▸ **TEXTO FORNECIDO**:
A diferença de trajetória dos empregos público e privado indica que as desigualdades no mercado de trabalho devem ser reforçadas pela crise atual. Isso porque, além de criar vagas, o funcionalismo paga o dobro da iniciativa privada.

Segundo o IDados, a remuneração média dos servidores era de R$ 3.951 em setembro de 2020 – valor 94,4% superior aos R$ 2.032 oferecidos pela iniciativa privada.

Na fila

O mecânico de manutenção Roberto Xavier de Souza, de 47 anos, se prepara para engrossar a fila de desempregados da iniciativa privada. Com o encerramento da produção da Ford em São Bernardo do Campo (SP), ele foi demitido, mas, em seguida, recontratado pela empresa responsável por fazer a desmontagem da fábrica da montadora.

O desemprego tem data para chegar na vida dele: maio de 2021, quando a desmontagem deverá ser concluída. Sem a perspectiva de contratação no setor privado, ele planeja sobreviver com a fabricação própria de móveis de ferro galvanizado e aço escovado.

Mesmo empregado, Roberto viu sua qualidade de vida piorar. No novo trabalho, o salário é 80% menor, o que obrigou o mecânico a promover ajustes no orçamento doméstico. Casado e pai de dois filhos, ele é o principal provedor de recursos em casa.

Patamar recorde

Com a deterioração do emprego privado, a participação do setor público no mercado de trabalho passou a rondar um patamar recorde.

No trimestre encerrado em junho de 2020, a proporção de funcionários públicos chegou a 14,8% da população ocupada, o máximo já apurado desde que a Pnad Contínua começou a ser realizada, em 2012. Em setembro, apresentou um leve recuo, para 14,3%.

A estrutura da carreira no setor público ajuda a explicar por que há um aumento na contratação, apesar do cenário de restrição fiscal enfrentado por municípios, estados e União. Com promoções e progressões em excesso, há sempre falta de funcionários na ponta, explica Ana Carla, o que acaba criando uma necessidade permanente de contração de pessoal.

"Existe um mecanismo que faz com que novas contratações sejam sempre necessárias, porque falta servidor na ponta, embora haja até excesso de pessoas na atividade meio e nos topos das carreiras", afirma a economista.

▸ **SUAS TAREFAS**:
**a.** Liste todos os percentuais citados no texto sobre emprego público e privado, na ordem em que aparecem.
**b.** Prossiga com o texto sobre emprego público e privado a partir do ponto em que ele termina.

▸ **DADOS FORNECIDOS**:

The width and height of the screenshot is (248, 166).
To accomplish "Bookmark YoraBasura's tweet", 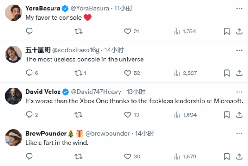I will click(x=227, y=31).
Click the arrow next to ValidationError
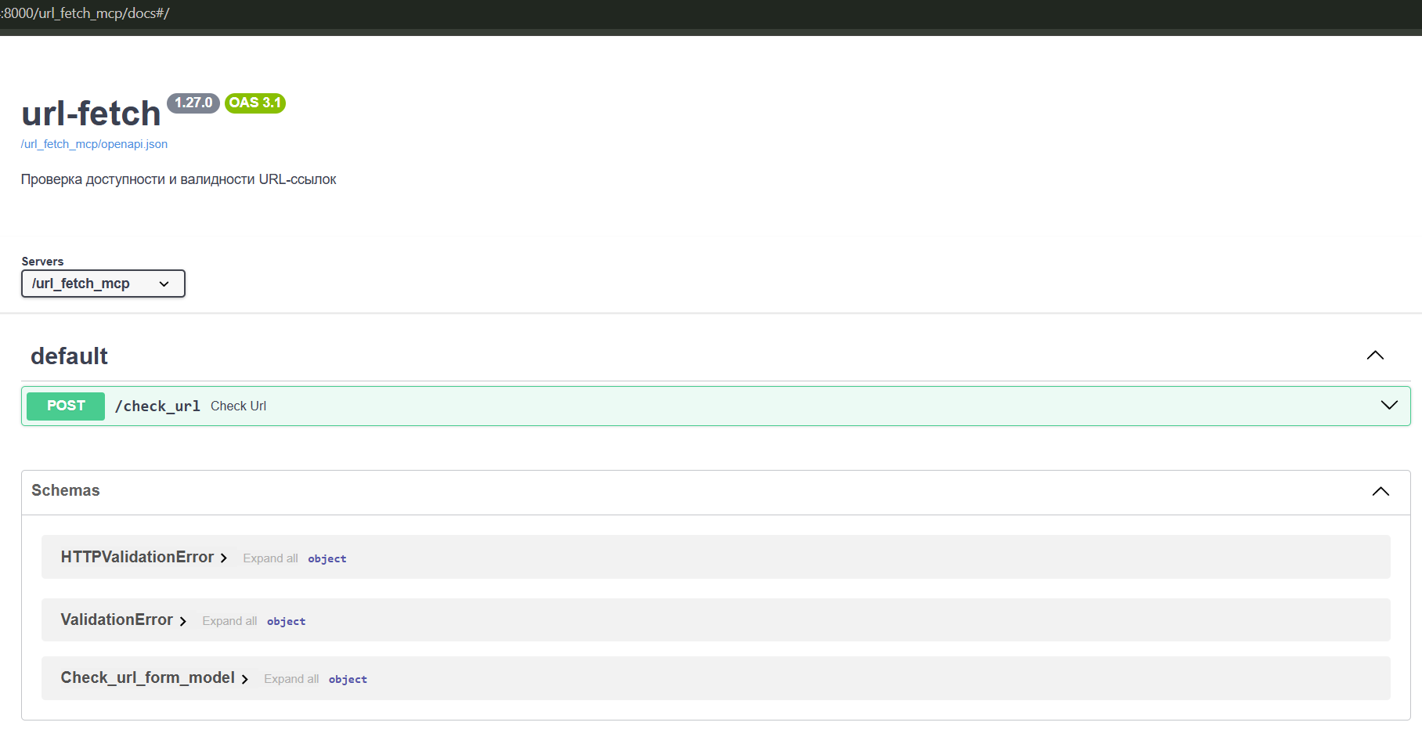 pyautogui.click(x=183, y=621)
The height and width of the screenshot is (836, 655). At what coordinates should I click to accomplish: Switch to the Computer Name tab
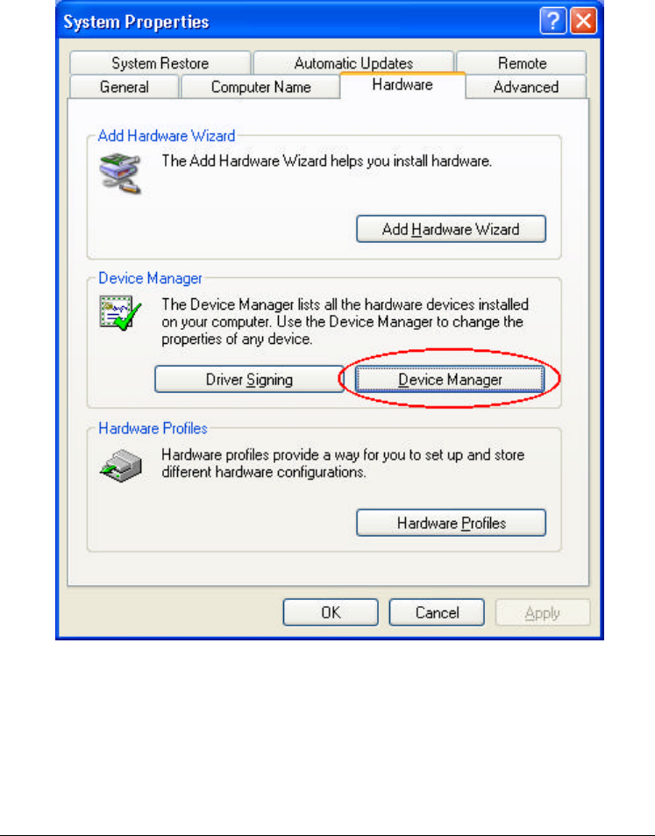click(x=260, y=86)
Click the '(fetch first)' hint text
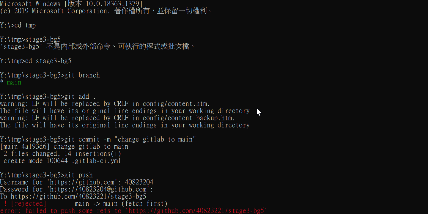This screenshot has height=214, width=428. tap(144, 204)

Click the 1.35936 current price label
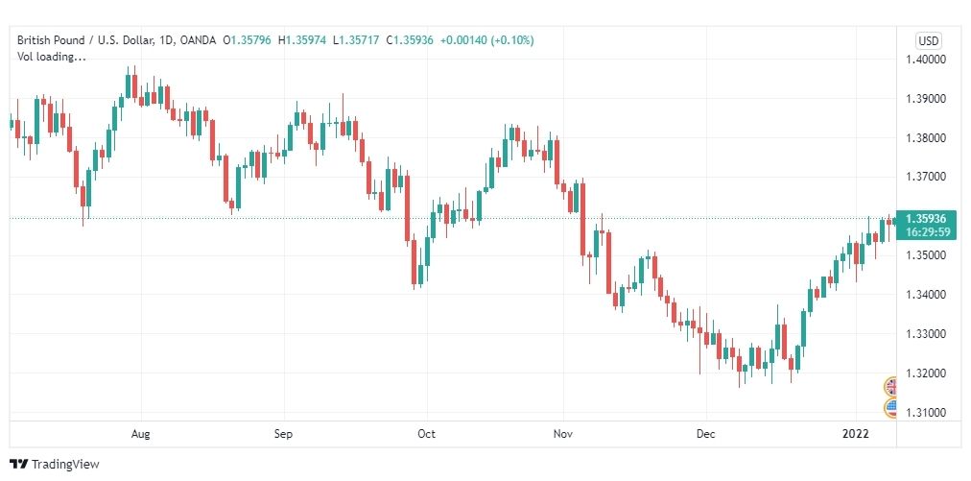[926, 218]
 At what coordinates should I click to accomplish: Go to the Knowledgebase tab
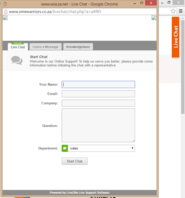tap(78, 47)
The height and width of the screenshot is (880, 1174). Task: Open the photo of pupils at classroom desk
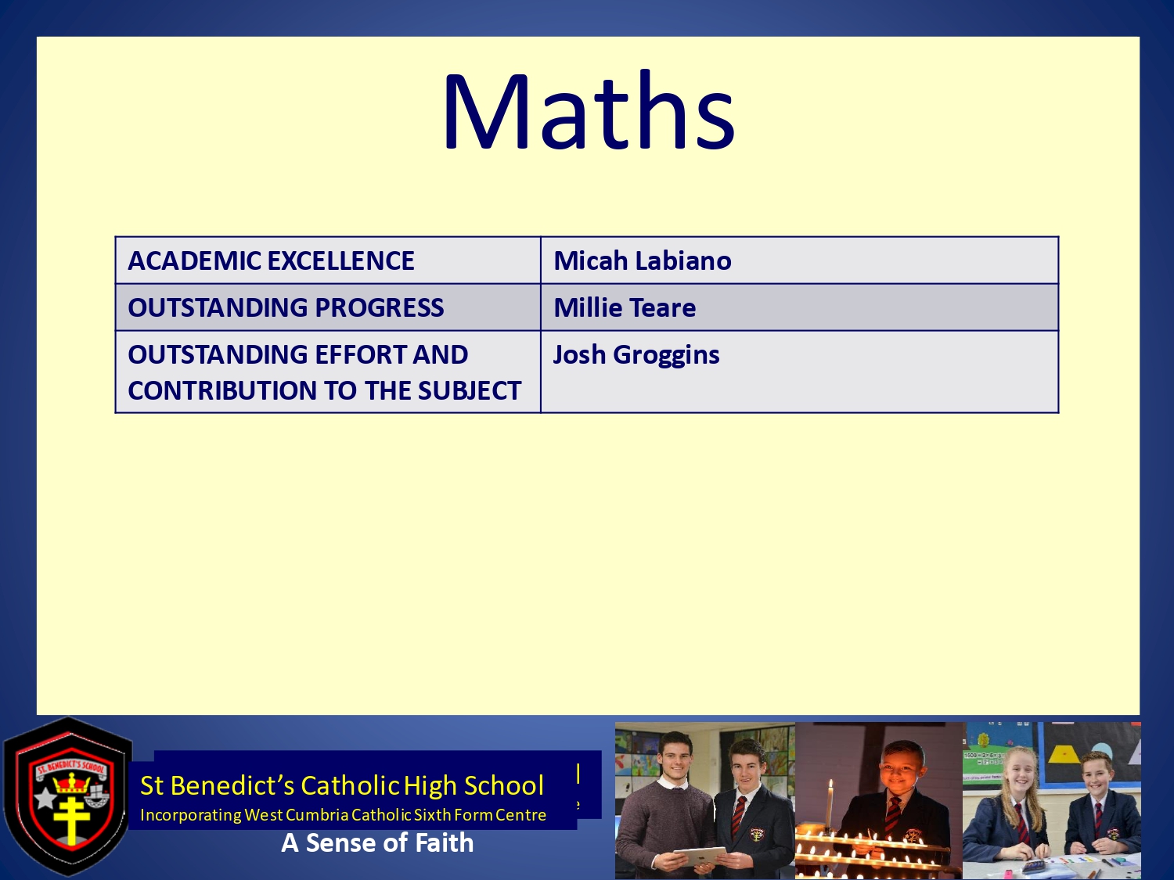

▸ **RESPOSTAS EM ORDEM**:
**a.** 94,4%; 80%; 14,8%; 14,3%

**b.**
No Brasil, o gasto com pessoal é a segunda maior despesa do governo federal, atrás apenas dos benefícios previdenciários. O que os especialistas dizem é que a burocracia brasileira não é numerosa, se comparada ao restante do mundo, mas custa caro por causa dos elevados salários. A saída, segundo eles, passa por reformas que alterem a estrutura das carreiras em todos os entes federativos.

Em setembro do ano passado, o governo enviou uma proposta de reforma administrativa ao Congresso, mas as mudanças valeriam apenas para os novos servidores. O texto propõe, por exemplo, o fim da estabilidade para parte dos funcionários públicos e extingue os chamados “penduricalhos”, que são benefícios, além do salário, garantidos aos servidores.

A pesquisa do IDados não detalha qual ente federativo foi responsável pela maior parte das contrações de servidores no último ano. Em nota, o Ministério da Economia informou que "não foi criado nenhum cargo efetivo (...) entre 2019 e 2020" no poder executivo federal civil.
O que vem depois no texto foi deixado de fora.